Bacterial genomes consist of regions that are transcribed into RNA (comprising the transcriptome) and regions that are not. Fully characterizing the transcriptome would give researchers a powerful way to pinpoint transcripts that relate to bacterial phenotypes, including those present in pathogenic processes (e.g., M. tuberculosis). RNA-seq, the high-throughput sequencing of cDNA libraries, allows us to build a map of bacterial transcriptomes by overlapping millions of individual reads. Currently there are no methods for normalizing variation between high and low expressed genes and suppressing noise from short read lengths, read error, coverage error and the dense nature of bacterial genomes. This renders the parsing out of all but the mostly highly expressed transcripts difficult. Using E. coli RNA-seq data, we have developed an algorithm that scans RNA-seq expression data, identifying transcript locations. Our most recent algorithm has achieved low to moderate sensitivity in identifying E. coli start-stops and has achieved moderate precision by identifying a super majority of start-stops, accurate to within 200 base pairs. To increase precision and sensitivity, we aimed to create several more normalized variables using expression levels of the E. coli genome. We hope to significantly increase the precision of start-stop site identification, thereby generating a low percent of false positives. This might serve as a novel algorithm for deconstructing transcriptome data in a variety of bacterial pathogens and other microbes.

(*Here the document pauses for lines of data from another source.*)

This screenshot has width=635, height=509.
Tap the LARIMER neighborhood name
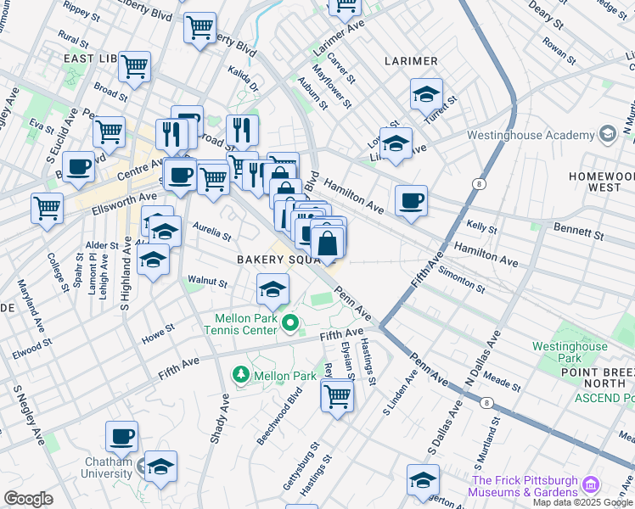(411, 61)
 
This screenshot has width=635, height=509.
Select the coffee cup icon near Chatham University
(121, 436)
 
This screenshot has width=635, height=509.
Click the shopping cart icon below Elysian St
(337, 394)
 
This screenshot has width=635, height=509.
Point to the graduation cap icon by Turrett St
(426, 94)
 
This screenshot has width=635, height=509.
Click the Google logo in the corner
(28, 499)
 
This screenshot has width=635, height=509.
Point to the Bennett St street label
(578, 230)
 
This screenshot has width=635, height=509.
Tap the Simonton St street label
(462, 279)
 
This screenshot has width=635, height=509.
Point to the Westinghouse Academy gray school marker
(607, 134)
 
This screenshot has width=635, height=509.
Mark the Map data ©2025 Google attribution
(582, 502)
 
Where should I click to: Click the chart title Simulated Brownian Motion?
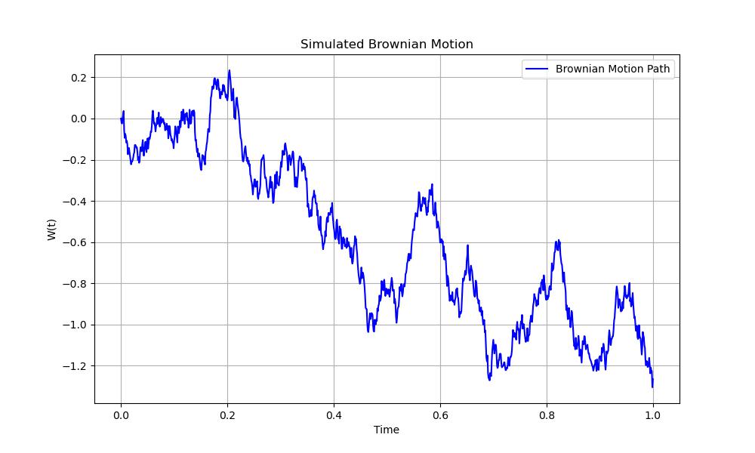[x=387, y=45]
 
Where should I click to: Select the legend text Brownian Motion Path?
[x=612, y=69]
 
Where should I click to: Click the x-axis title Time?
[x=387, y=430]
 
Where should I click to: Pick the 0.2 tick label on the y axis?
[x=79, y=78]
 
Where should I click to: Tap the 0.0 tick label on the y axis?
[x=79, y=119]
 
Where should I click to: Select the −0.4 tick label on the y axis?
[x=76, y=202]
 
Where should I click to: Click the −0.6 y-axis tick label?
[x=76, y=242]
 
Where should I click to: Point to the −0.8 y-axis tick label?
[x=76, y=284]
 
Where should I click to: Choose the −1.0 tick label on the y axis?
[x=76, y=325]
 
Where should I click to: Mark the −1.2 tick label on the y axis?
[x=76, y=366]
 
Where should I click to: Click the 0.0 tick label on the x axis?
[x=121, y=414]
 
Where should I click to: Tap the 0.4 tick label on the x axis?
[x=334, y=414]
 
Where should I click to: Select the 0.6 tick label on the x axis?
[x=440, y=414]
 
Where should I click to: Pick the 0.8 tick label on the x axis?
[x=547, y=414]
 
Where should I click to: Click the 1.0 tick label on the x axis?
[x=653, y=414]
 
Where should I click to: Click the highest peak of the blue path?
[x=230, y=71]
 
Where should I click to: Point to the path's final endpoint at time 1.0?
[x=652, y=387]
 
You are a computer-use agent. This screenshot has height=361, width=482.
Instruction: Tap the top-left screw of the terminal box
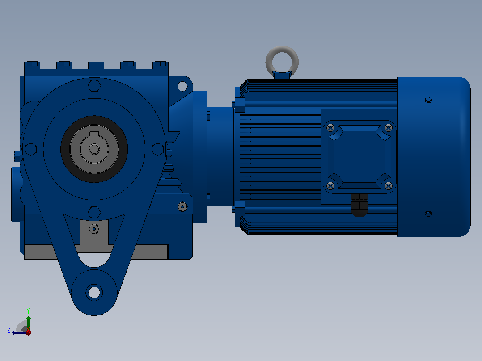[330, 128]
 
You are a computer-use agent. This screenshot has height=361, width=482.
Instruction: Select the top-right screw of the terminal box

PROJECT: Mapping Bacterial Transcriptomes Using RNA-seq Expression Data
Before coming to the Broad, I saw communication skills more or less as fluff. But if I’ve learned anything from my experience this summer, it’s that the only thing more important than doing the science you love is being able to explain to others why they should love it, too. The Broad has given me a toolkit for effective scientific communication and shown me how those skills can open doors I didn’t even know were there.